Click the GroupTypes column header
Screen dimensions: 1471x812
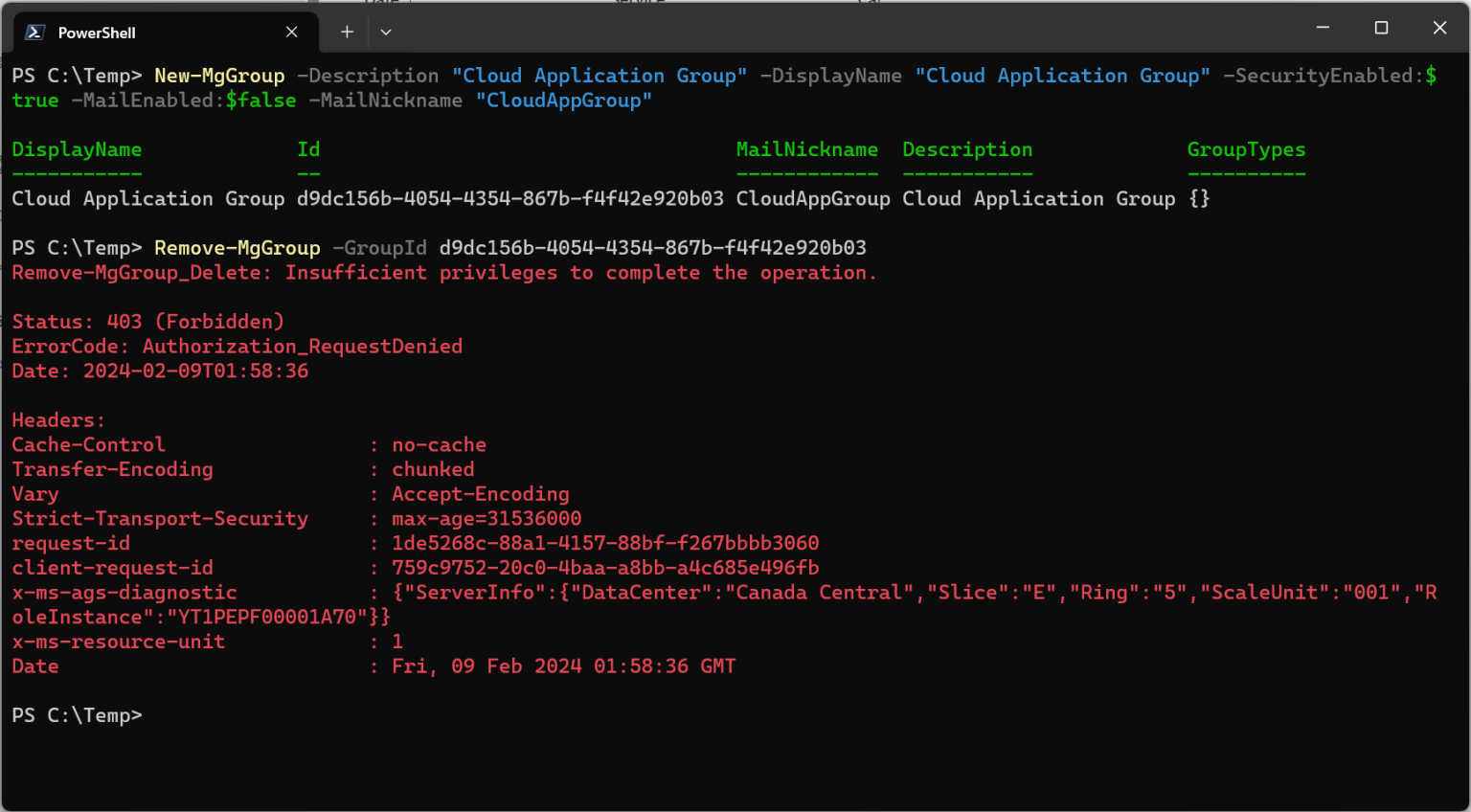click(x=1246, y=149)
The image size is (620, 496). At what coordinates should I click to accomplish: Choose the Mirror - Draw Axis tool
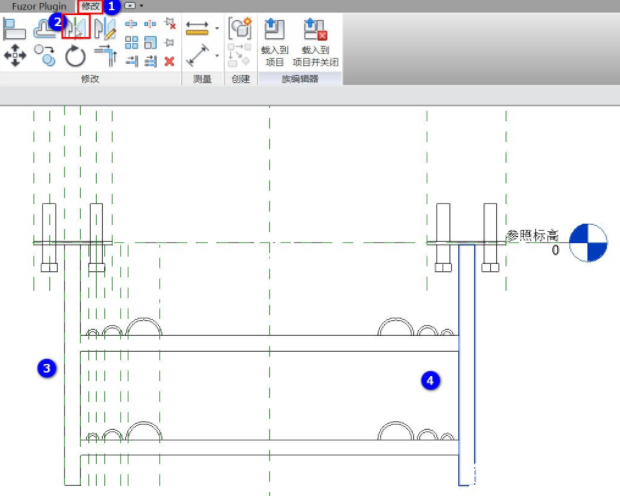105,27

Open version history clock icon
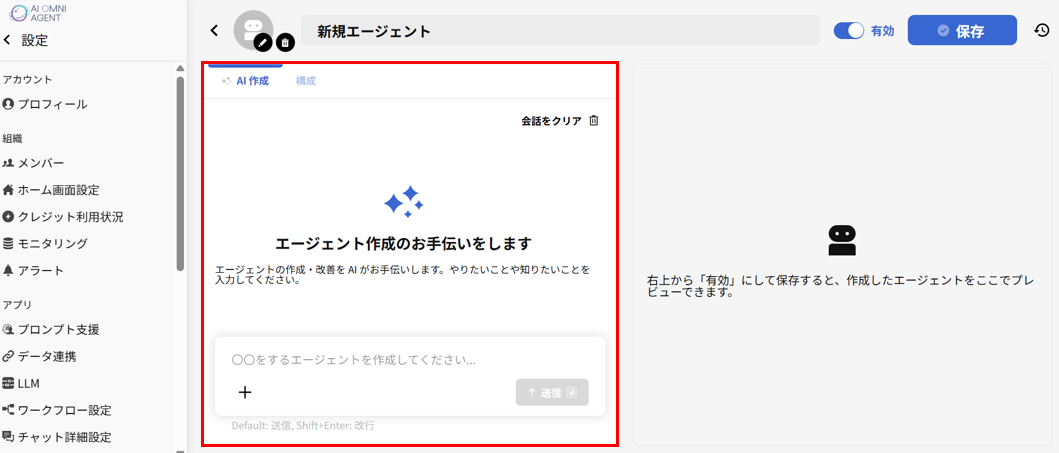[1041, 31]
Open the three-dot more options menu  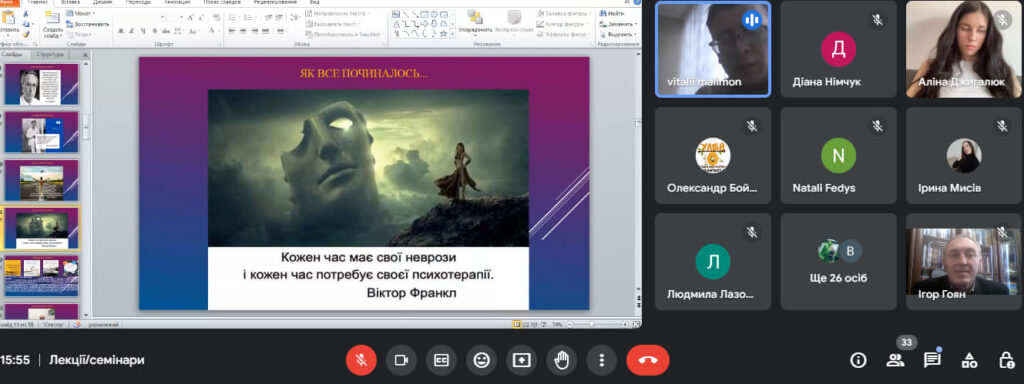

= = = =

§ What you need to do: All entries must come back exactly as written, though without their pictures.

§ Answer box:
Click the GroupTypes column header
Screen dimensions: 1471x812
click(x=1246, y=149)
The image size is (620, 496). At what coordinates should I click to accomplish: Choose the Mirror - Draw Axis tool
105,27

Open version history clock icon
[1041, 31]
Open the three-dot more options menu  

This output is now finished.